FAS instructed employees to “put as much as possible” on a truck “and ship it out.” (Doc. 30-1, p. 21, tpp. 82-83; see also Doc. 30-1, pp. 21, 25, 27, tpp. 83-84, 97, 107; Doc. 30-1, p. 107). The third shift was twelve hours long. (Doc. 30-1, p. 24, tp. 94). During the

third shift, FAS employees loaded outbound vehicles, typically box trucks for local delivery to Burlington stores. (Doc. 30-1, pp. 19, 21, 26, tpp. 75, 82, 103). Occasionally, the third shift would load an eighteen-wheeler for Burlington, and that

truck would travel across state lines. (Doc. 30-1, p. 31, tp. 124). Mr. Crum worked for FAS from October 2018 to April 2020. (Doc. 30-1, p. 8, tp. 32). Initially, Mr. Crum worked on the first shift as a dock lead. He unloaded boxes from trucks, scanned boxes, loaded Burlington pallets and shrink-wrapped

them, and loaded the pallets on a forklift. (Doc. 30-1, p. 18, tp. 71). Mr. Crum arrived an hour before the other employees on his shift, using that time to gather scanners and organize the terminal. (Doc. 30-1, p. 29, tp. 113).

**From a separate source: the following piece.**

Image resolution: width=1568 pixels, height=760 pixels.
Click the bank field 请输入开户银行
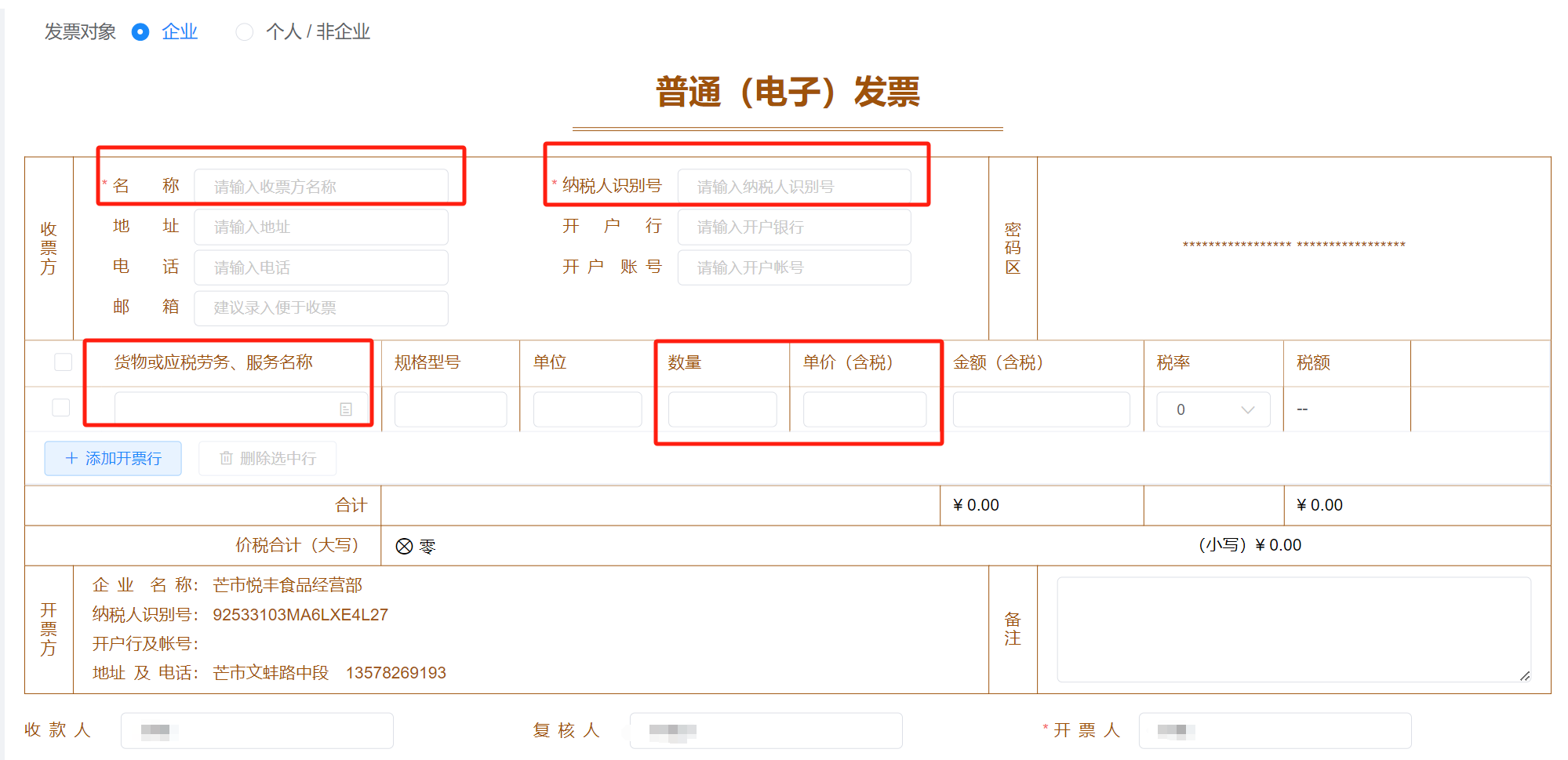click(795, 227)
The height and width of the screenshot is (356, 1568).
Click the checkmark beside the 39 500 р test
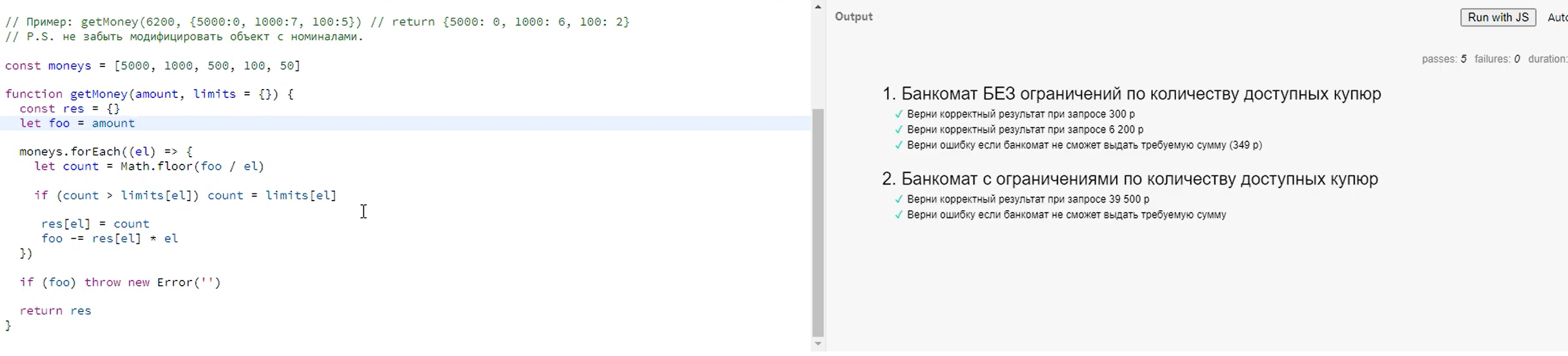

In January or February of 2019, FAS moved Mr. Crum to the second shift where he continued to work as a dock lead. (Doc. 30-1, pp. 15, 19, tpp. 58-59, 73- 76; Doc. 35, p. 19, ¶ 16). In April 2019, FAS made Mr. Crum a second-shift dock

supervisor and changed his compensation from hourly wages to a salary. (Doc. 42- 2, p. 8, tp. 26-27). Mr.